** ACTIVITY **
Could you copy word for word only the lines between the one containing "The width and height of the screenshot is (1008, 346)." and the end of the listing below, both included, and leave out the pictures?

Top of AVAILABLE RECORDS

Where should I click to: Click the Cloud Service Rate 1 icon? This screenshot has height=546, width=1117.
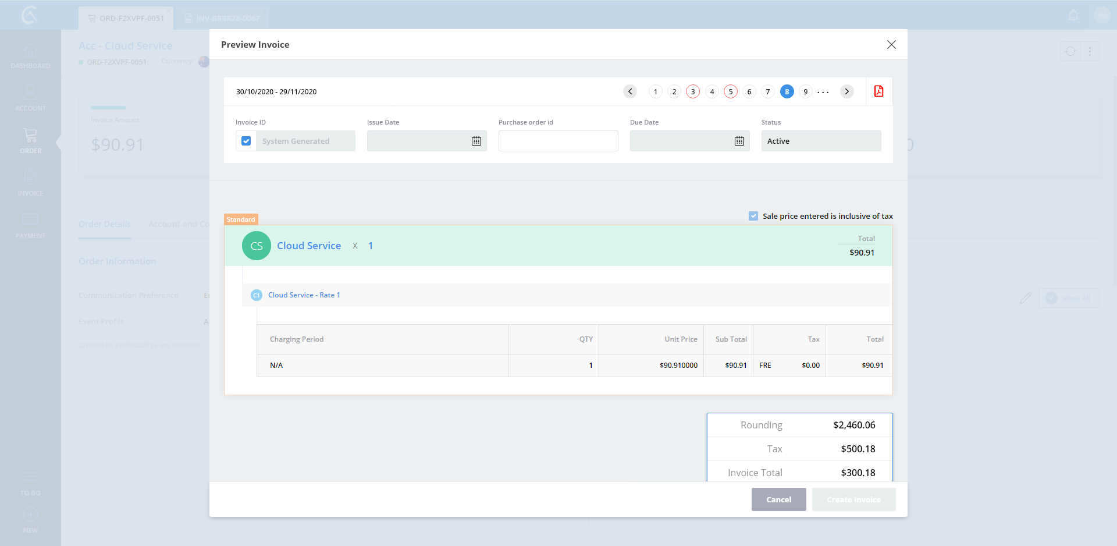tap(257, 295)
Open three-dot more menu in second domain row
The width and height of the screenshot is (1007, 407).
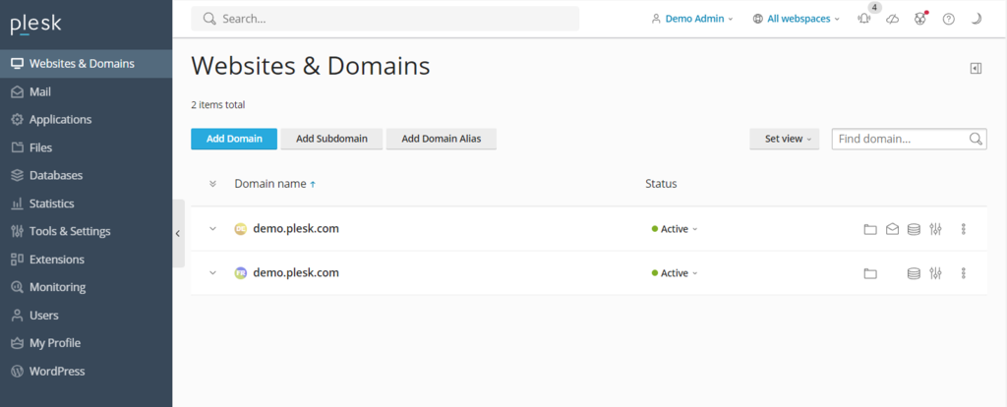click(x=964, y=273)
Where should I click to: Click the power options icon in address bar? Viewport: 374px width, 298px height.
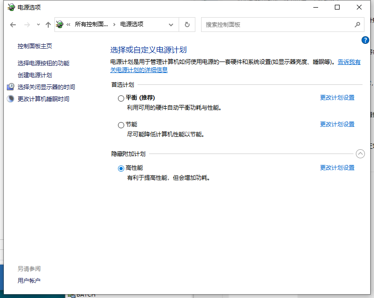(x=60, y=24)
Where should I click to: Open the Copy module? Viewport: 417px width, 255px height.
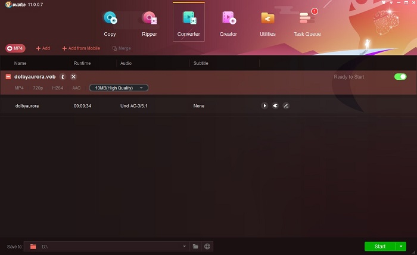tap(110, 23)
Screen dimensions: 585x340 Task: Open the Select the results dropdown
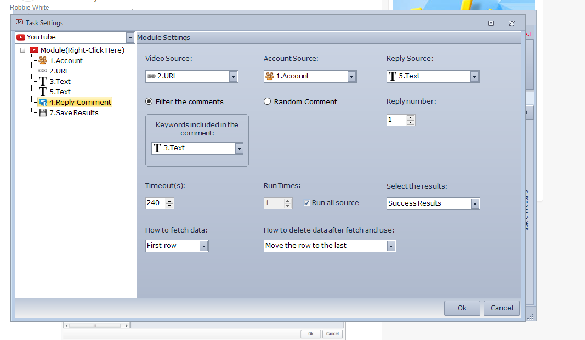click(474, 204)
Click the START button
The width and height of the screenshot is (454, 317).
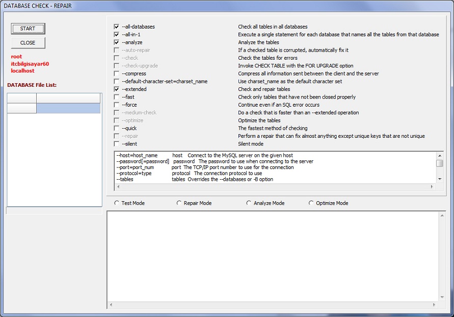28,29
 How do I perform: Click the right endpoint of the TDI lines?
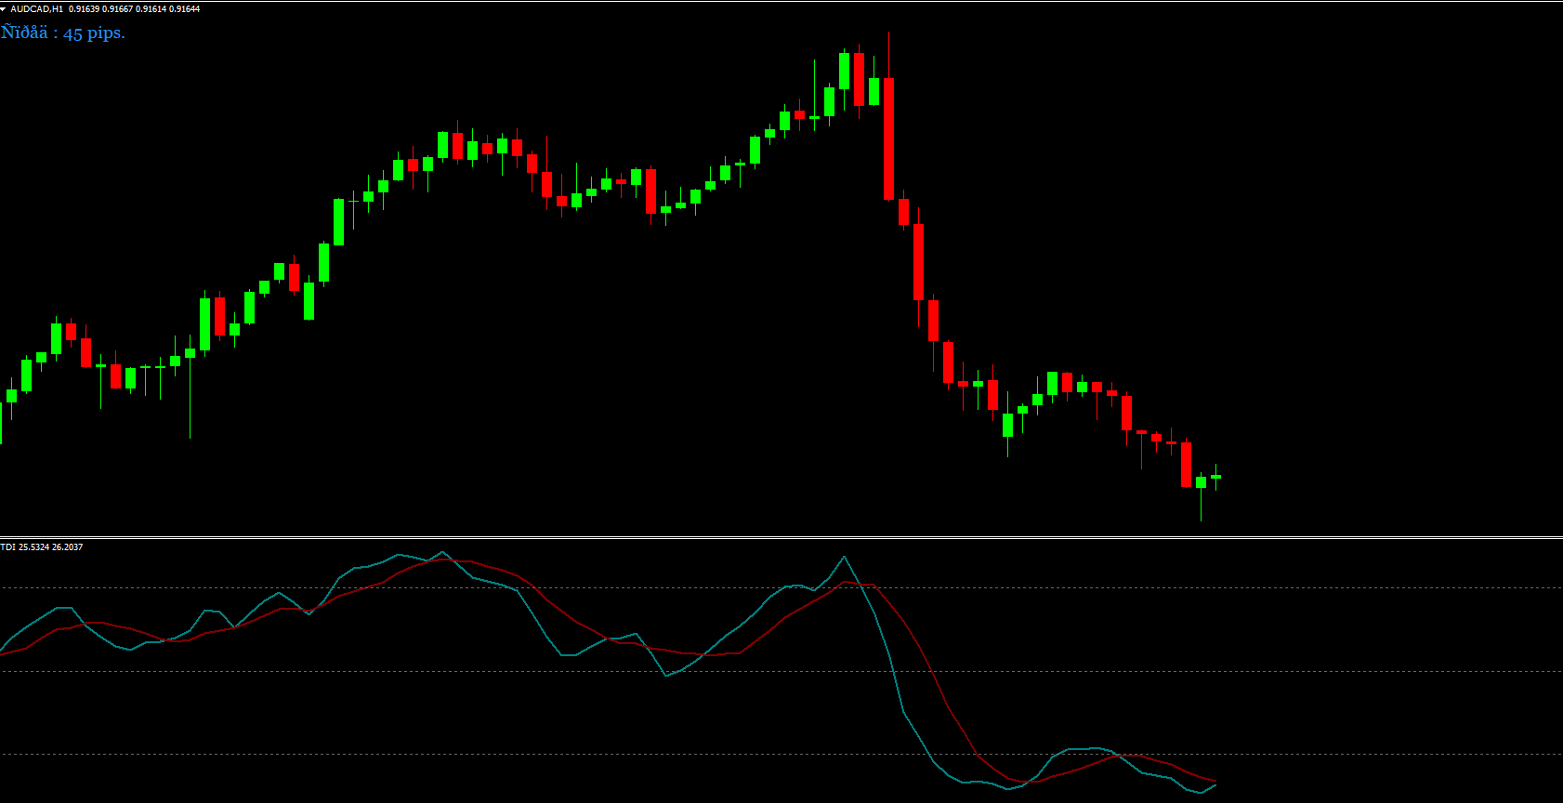tap(1215, 783)
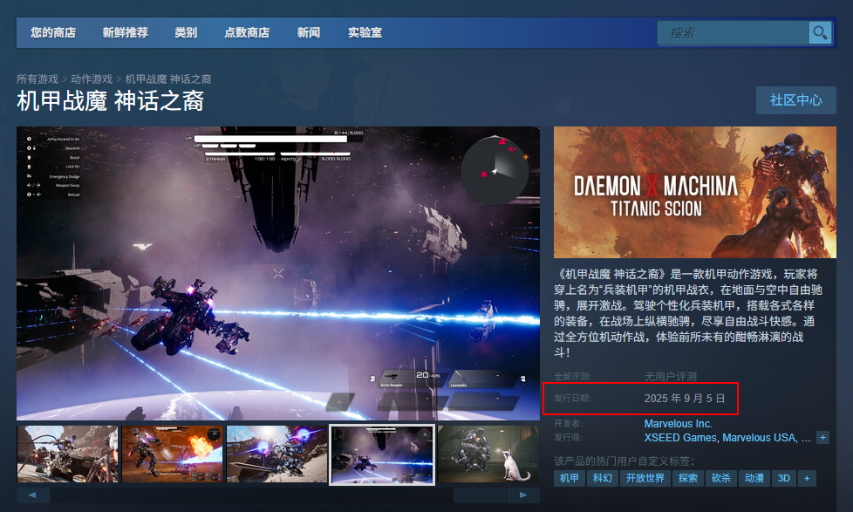Open the Marvelous Inc. developer link
853x512 pixels.
click(x=678, y=424)
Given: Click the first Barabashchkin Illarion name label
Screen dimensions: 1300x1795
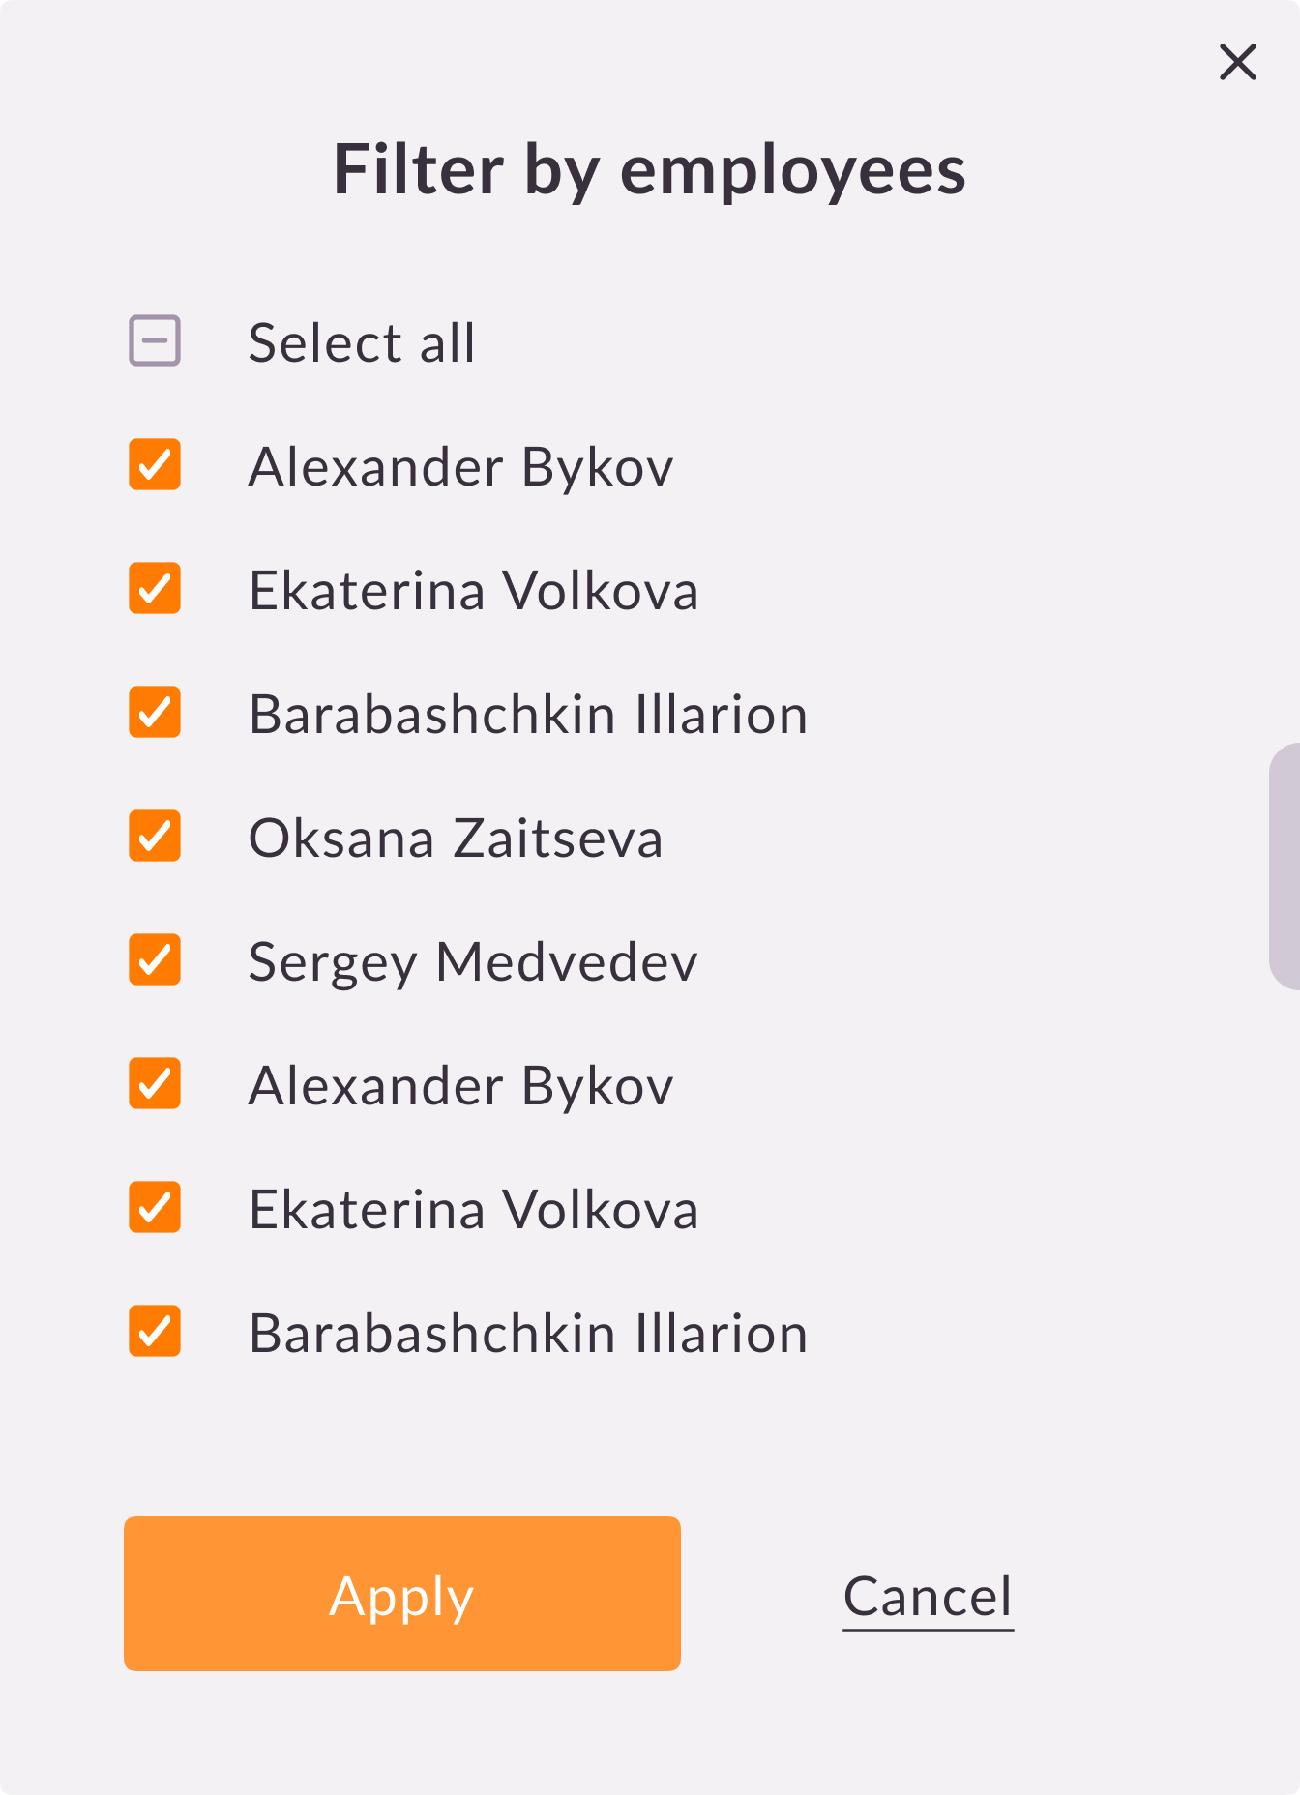Looking at the screenshot, I should tap(528, 715).
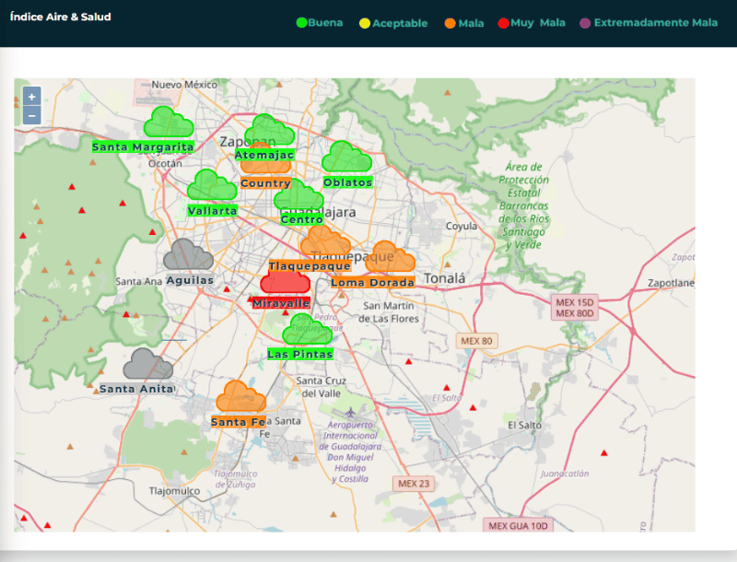The height and width of the screenshot is (562, 737).
Task: Zoom out with the minus button
Action: (31, 115)
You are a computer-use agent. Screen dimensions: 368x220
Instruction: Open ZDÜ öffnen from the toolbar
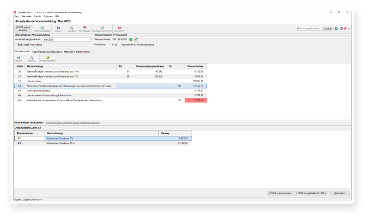point(119,28)
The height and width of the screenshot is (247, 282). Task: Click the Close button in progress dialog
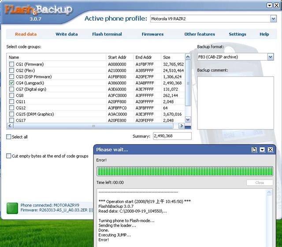260,183
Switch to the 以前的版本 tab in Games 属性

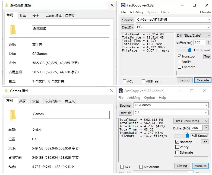[x=53, y=101]
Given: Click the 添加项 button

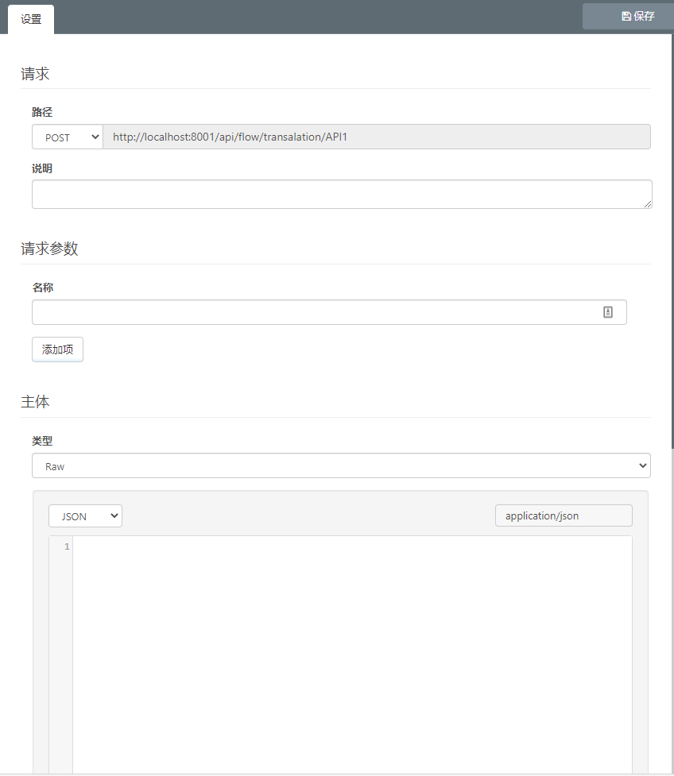Looking at the screenshot, I should (x=57, y=349).

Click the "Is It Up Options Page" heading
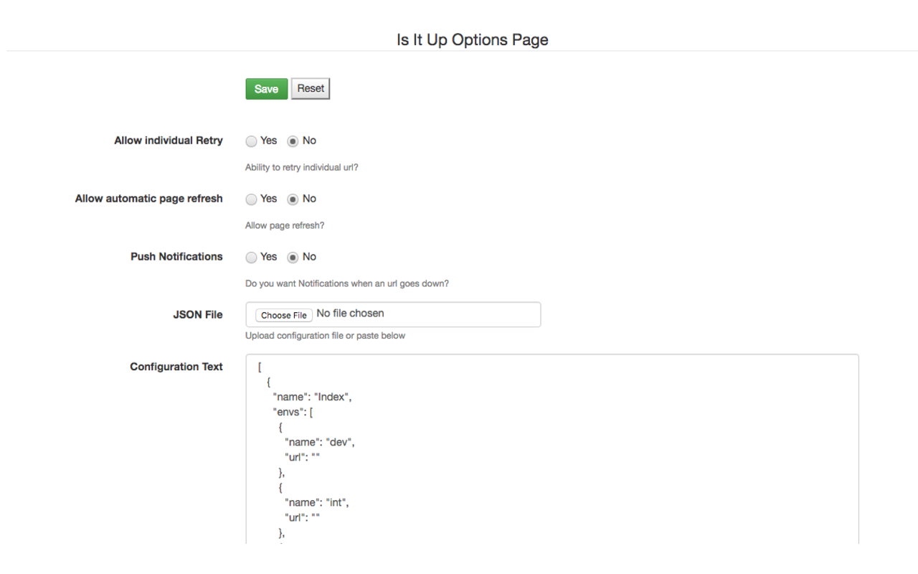472,40

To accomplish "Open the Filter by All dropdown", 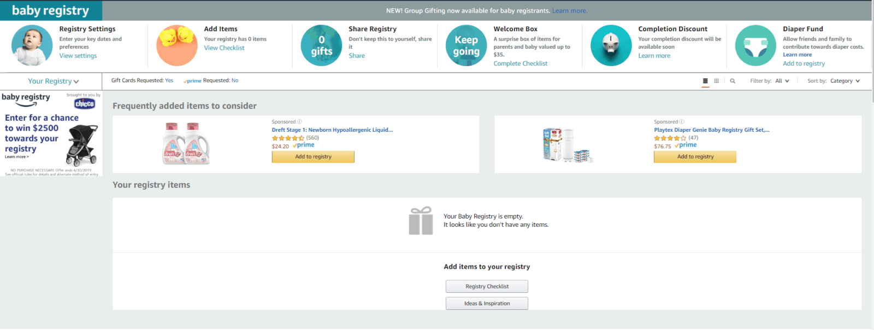I will coord(782,81).
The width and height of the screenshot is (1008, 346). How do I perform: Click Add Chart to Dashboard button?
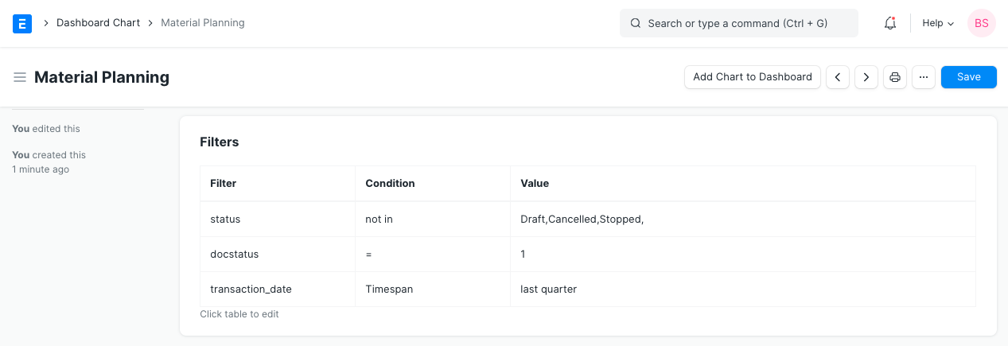click(752, 77)
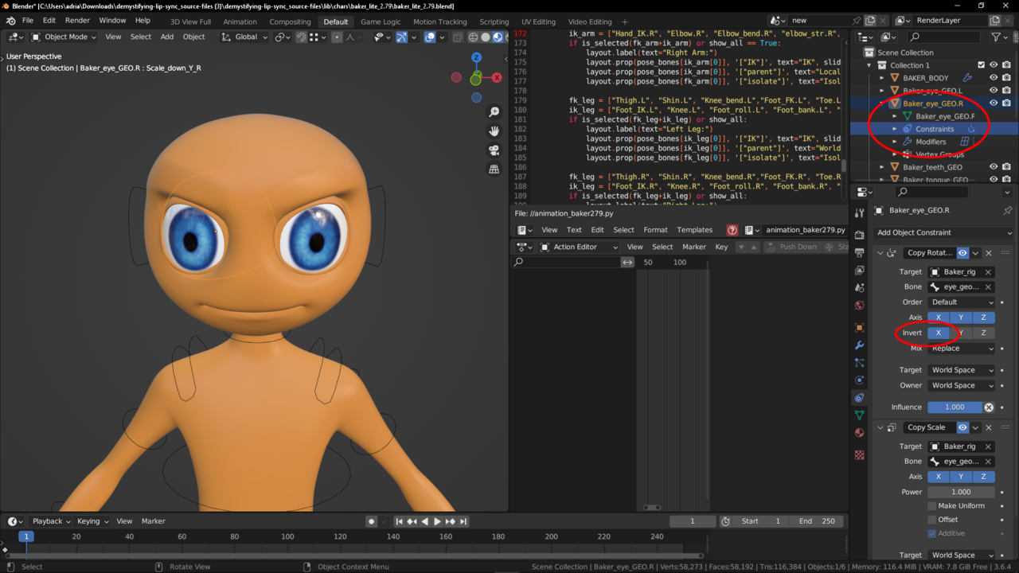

Bottom of AVAILABLE RECORDS

** EXERCISE RESPONSE **
The width and height of the screenshot is (1008, 346). How do I perform: Click Add Chart to Dashboard button?
click(752, 77)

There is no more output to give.